**BRIEF**:
Your task is to filter the entries and copy every line containing the string "News".

(Dataset excerpts)

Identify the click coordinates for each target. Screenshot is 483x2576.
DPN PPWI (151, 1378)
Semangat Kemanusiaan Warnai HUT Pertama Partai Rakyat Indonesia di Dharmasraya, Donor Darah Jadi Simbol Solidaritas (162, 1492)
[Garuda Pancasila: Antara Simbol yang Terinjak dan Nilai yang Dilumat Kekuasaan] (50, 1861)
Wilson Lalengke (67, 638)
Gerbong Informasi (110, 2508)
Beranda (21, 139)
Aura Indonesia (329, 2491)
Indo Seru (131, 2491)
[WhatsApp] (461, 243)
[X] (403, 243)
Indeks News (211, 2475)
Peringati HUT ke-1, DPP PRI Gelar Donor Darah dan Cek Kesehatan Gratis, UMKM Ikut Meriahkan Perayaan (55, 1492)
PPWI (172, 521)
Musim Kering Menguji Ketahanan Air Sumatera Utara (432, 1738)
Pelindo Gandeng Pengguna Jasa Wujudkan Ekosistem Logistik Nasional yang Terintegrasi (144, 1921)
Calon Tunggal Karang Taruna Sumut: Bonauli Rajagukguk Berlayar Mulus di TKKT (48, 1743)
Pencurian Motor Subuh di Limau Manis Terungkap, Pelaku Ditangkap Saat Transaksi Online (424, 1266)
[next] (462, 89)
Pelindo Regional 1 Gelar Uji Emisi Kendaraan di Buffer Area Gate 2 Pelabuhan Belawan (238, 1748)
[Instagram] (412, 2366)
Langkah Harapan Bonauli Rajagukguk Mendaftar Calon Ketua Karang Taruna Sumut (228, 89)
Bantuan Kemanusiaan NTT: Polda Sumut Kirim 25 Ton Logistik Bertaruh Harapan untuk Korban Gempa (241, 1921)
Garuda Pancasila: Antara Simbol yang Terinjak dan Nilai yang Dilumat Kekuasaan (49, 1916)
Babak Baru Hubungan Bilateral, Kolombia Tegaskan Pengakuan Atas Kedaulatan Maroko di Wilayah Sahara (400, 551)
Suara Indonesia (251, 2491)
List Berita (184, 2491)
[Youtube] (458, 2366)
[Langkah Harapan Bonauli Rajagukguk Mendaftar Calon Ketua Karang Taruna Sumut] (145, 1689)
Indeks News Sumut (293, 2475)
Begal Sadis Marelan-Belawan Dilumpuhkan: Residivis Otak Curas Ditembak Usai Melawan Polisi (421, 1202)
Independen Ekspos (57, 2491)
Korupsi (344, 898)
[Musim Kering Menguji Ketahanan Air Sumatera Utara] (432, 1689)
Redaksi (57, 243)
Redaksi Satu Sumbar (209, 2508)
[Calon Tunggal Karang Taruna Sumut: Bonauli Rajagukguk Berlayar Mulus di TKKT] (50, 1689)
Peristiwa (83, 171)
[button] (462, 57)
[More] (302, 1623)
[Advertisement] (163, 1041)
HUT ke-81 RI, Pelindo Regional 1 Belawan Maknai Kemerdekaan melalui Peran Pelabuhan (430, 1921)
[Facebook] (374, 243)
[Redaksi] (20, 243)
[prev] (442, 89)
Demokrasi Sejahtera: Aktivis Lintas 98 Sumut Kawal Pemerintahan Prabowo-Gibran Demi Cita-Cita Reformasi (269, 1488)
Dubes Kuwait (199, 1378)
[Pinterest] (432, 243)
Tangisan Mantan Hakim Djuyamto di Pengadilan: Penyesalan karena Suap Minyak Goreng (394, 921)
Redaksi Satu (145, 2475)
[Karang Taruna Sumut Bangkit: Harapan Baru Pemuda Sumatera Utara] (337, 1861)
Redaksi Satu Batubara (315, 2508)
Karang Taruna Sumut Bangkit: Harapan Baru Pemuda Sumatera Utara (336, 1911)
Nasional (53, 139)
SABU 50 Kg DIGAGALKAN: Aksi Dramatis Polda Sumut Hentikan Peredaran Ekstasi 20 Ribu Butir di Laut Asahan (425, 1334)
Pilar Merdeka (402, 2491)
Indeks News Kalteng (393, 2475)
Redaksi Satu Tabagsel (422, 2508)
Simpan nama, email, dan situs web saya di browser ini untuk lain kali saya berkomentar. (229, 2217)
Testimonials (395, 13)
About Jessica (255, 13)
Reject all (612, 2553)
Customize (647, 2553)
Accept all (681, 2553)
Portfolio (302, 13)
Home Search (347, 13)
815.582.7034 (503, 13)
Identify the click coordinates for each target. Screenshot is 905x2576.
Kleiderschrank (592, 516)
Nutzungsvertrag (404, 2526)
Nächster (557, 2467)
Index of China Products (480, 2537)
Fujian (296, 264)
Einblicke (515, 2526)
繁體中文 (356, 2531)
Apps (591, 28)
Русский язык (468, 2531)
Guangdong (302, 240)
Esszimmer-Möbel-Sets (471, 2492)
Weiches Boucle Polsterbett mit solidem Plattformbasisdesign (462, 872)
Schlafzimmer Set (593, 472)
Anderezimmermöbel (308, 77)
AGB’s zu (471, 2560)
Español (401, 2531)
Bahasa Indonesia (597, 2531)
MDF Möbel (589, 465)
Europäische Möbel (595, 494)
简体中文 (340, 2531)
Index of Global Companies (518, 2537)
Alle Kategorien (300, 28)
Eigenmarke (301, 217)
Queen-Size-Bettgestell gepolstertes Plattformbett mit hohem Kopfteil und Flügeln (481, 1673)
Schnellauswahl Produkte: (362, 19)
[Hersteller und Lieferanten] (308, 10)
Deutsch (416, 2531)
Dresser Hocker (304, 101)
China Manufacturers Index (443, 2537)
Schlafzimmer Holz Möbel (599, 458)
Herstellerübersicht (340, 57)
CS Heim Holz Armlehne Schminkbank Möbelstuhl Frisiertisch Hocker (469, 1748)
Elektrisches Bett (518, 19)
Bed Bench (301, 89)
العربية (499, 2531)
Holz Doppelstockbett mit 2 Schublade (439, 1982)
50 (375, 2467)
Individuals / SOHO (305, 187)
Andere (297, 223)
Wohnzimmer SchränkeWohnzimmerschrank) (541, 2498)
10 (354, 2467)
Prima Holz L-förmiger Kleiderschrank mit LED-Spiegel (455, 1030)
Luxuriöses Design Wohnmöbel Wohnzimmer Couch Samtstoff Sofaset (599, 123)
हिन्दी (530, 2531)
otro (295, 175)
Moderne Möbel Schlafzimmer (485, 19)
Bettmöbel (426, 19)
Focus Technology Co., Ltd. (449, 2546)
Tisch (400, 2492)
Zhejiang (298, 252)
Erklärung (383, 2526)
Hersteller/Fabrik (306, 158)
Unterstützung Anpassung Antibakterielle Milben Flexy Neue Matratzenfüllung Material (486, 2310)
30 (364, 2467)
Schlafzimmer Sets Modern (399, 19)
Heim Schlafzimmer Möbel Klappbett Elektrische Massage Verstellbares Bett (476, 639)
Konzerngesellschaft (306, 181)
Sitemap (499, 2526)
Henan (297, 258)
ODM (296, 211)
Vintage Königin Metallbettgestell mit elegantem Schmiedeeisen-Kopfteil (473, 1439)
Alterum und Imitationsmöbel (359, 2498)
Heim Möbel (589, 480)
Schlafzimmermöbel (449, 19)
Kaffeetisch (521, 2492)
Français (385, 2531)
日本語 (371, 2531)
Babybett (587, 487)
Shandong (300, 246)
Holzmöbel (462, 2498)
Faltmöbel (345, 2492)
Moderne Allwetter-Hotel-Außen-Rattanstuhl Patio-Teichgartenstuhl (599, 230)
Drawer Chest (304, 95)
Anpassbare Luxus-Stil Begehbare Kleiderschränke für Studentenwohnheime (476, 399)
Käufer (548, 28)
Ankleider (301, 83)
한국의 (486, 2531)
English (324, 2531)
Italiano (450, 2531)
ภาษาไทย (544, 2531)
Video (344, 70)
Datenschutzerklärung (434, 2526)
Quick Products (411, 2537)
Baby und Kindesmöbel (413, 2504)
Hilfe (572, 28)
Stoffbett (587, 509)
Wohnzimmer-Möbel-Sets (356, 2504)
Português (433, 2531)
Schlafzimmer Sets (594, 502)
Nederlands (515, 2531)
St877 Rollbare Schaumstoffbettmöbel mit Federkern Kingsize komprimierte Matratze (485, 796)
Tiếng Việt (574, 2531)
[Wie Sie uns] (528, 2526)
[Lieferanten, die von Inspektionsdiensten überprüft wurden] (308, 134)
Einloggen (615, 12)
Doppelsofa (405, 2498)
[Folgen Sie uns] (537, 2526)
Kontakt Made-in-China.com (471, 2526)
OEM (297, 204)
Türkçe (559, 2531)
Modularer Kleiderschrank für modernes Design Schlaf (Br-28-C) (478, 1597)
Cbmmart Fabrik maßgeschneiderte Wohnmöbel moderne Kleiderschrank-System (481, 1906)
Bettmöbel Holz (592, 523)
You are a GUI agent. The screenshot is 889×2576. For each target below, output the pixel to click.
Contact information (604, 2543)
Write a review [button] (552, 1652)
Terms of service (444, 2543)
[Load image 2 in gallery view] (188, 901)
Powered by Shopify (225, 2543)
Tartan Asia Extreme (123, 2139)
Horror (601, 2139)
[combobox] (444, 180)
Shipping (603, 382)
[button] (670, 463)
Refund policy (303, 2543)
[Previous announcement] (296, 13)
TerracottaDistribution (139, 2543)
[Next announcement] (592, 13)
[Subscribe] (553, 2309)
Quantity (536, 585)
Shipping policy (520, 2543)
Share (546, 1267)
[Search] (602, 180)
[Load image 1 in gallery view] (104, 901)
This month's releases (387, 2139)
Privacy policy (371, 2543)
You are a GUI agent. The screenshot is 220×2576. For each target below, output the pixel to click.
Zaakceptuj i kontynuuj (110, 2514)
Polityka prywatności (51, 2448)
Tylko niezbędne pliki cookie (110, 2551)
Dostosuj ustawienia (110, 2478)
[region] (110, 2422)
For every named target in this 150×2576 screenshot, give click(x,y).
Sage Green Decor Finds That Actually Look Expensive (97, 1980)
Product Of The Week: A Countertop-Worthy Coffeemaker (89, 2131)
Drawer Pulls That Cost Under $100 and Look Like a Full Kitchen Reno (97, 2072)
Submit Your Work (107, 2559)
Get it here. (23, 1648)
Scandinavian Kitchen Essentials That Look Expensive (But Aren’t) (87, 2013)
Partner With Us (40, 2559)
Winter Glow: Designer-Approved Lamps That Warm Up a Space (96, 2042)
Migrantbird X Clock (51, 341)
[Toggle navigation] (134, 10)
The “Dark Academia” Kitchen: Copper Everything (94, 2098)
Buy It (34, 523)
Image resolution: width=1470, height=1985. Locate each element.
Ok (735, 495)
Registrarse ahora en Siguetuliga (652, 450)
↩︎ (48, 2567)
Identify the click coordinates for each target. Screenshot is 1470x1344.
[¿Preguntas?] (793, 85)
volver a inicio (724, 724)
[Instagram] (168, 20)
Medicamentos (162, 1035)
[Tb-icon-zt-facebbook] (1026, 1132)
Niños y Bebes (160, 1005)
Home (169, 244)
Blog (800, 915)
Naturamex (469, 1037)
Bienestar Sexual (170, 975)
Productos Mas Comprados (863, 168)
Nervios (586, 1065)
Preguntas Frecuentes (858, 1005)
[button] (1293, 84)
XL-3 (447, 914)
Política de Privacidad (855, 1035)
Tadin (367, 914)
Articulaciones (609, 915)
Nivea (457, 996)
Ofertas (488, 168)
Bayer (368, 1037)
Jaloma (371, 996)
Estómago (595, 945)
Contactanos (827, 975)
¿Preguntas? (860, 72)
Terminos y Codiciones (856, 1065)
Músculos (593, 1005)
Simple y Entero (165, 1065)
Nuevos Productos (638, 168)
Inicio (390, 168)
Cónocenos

**OUTPUT**:
Indeks News (211, 2475)
Indeks News Sumut (293, 2475)
Indeks News Kalteng (393, 2475)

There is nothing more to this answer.